The time derivative of the total angular momentum will equal the net external torque on the system, which separates again into a term on the center of mass and a term with respect to the center of mass.

Some of the torque will contribute to the change in orbital angular momentum, and this is expressed just as the cross product of the center of mass vector and the net force on the total system.

The rest of the torque will contribute to a change in the spin angular momentum, and can be nonzero even if the net force is zero.
 

1. What is torque as measured from center of mass?

Torque as measured from center of mass is a measurement of the rotational force applied to an object, taking into account its mass and the distance from its center of mass to the point of rotation.
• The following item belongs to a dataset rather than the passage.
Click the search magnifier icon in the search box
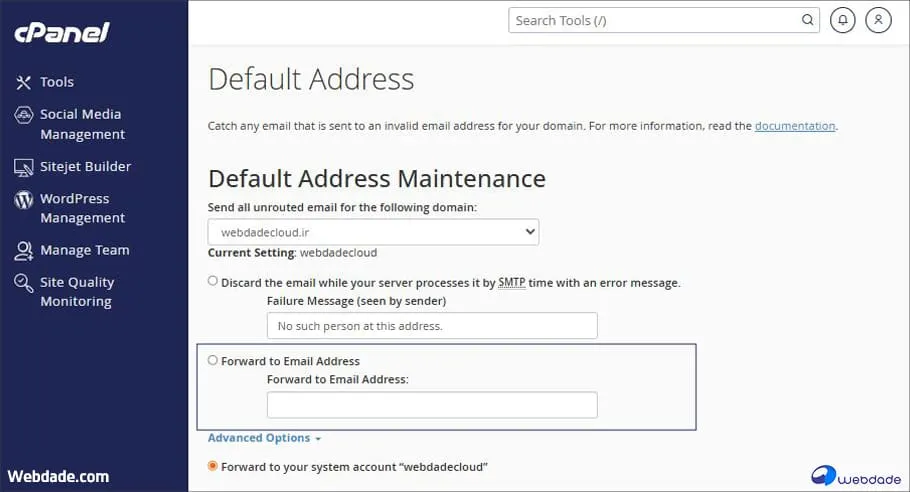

It is a key concept in rotational dynamics and is often used to describe the stability and movement of objects.

2. How is torque as measured from center of mass different from regular torque?

Regular torque is measured from a fixed point of rotation, such as an axis or pivot point. Torque as measured from center of mass takes into account the object's center of mass, which may not always align with the point of rotation. This allows for a more accurate calculation of the rotational forces acting on an object.

3. Why is it important to consider torque as measured from center of mass?

Considering torque from the center of mass allows for a more accurate prediction of an object's rotational movement and stability. It takes into account the distribution of mass within an object and can help identify the point at which an object will balance or rotate.

4. How is torque as measured from center of mass calculated?

To calculate torque as measured from center of mass, you must first determine the distance from the center of mass to the point of rotation. Then, multiply this distance by the force applied perpendicular to this distance. This will give you the torque as measured from center of mass in units of newton-meters (Nm).

5. Can torque as measured from center of mass be negative?

Yes, torque as measured from center of mass can be negative. A negative torque indicates that the rotational force is acting in the opposite direction of the positive (counterclockwise) direction. This is often seen in situations where the force applied is closer to the center of mass than the point of rotation.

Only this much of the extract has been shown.